**PAGE:**

- - - -

Google Cloud Engine outage caused by 'large backlog of queued mutations'

Ad giant added memory to servers, restarted, watched things get worse ... is on top of things again now

A 14-hour Google cloud platform outage that we missed in the shadow of last week's G Suite outage was caused by a failure to scale, an internal investigation has shown.

The outage, which occurred on 26 March, brought down Google's cloud services in multiple regions, including Dataflow, Big Query, DialogFlow, Kubernetes Engine, Cloud Firestore, App Engine, and Cloud Console. The systems were affected for a total of 14 hours.

The outage was caused by a lack of memory in the company's cache servers, according to an internal investigation by the company published today. "The trigger of the incident was a bulk update of group memberships that expanded to an unexpectedly high number of modified permissions, which generated a large backlog of queued mutations to be applied in real-time," the investigation said.

"The processing of the backlog was degraded by a latent issue with the cache servers, which led to them running out of memory; this in turn resulted in requests to IAM timing out. The problem was temporarily exacerbated in various regions by emergency rollouts performed to mitigate the high memory usage."

- - - -

**STATED TASK 1:** Write out the part of the Google outage article that opens with the words containing "The outage, which" and closes with "the investigation said.".
**STATED TASK 2:** Which Google cloud services does the outage article name as brought down on 26 March?
**STATED TASK 3:** Pick up the article on the Google cloud outage from its last sentence and keep writing.
The lines after this point come from a separate source.

**RAW DATA:**
- - - -

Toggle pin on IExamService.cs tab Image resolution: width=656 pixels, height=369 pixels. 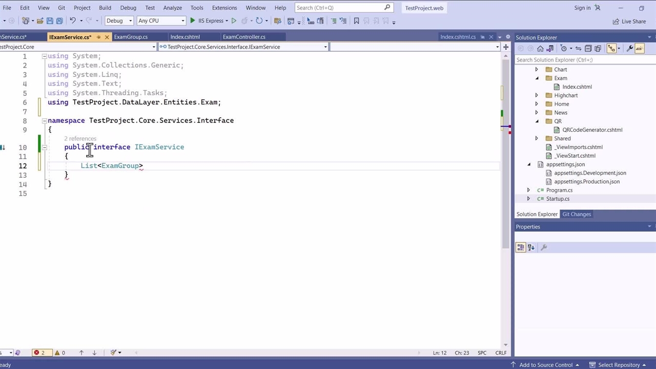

- - - -

**REPLY 1:**
The outage, which occurred on 26 March, brought down Google's cloud services in multiple regions, including Dataflow, Big Query, DialogFlow, Kubernetes Engine, Cloud Firestore, App Engine, and Cloud Console. The systems were affected for a total of 14 hours.

The outage was caused by a lack of memory in the company's cache servers, according to an internal investigation by the company published today. "The trigger of the incident was a bulk update of group memberships that expanded to an unexpectedly high number of modified permissions, which generated a large backlog of queued mutations to be applied in real-time," the investigation said.

**REPLY 2:** Dataflow, Big Query, DialogFlow, Kubernetes Engine, Cloud Firestore, App Engine, Cloud Console

**REPLY 3:**
Google resolved the issue by installing more memory into the cache servers and restarting them. But by this point, a heap of stale data had built up, which led to further issues which system engineers had to battle with for several more hours. The systems were back up and operating at 05:55AM UTC the following morning.

In response to the issues, Google said that it is "ensuring that the cache servers can handle bulk updates of the kind which triggered this incident" and that "efforts are underway to optimize the memory usage and protections on the cache servers, and allow emergency configuration changes without requiring restarts."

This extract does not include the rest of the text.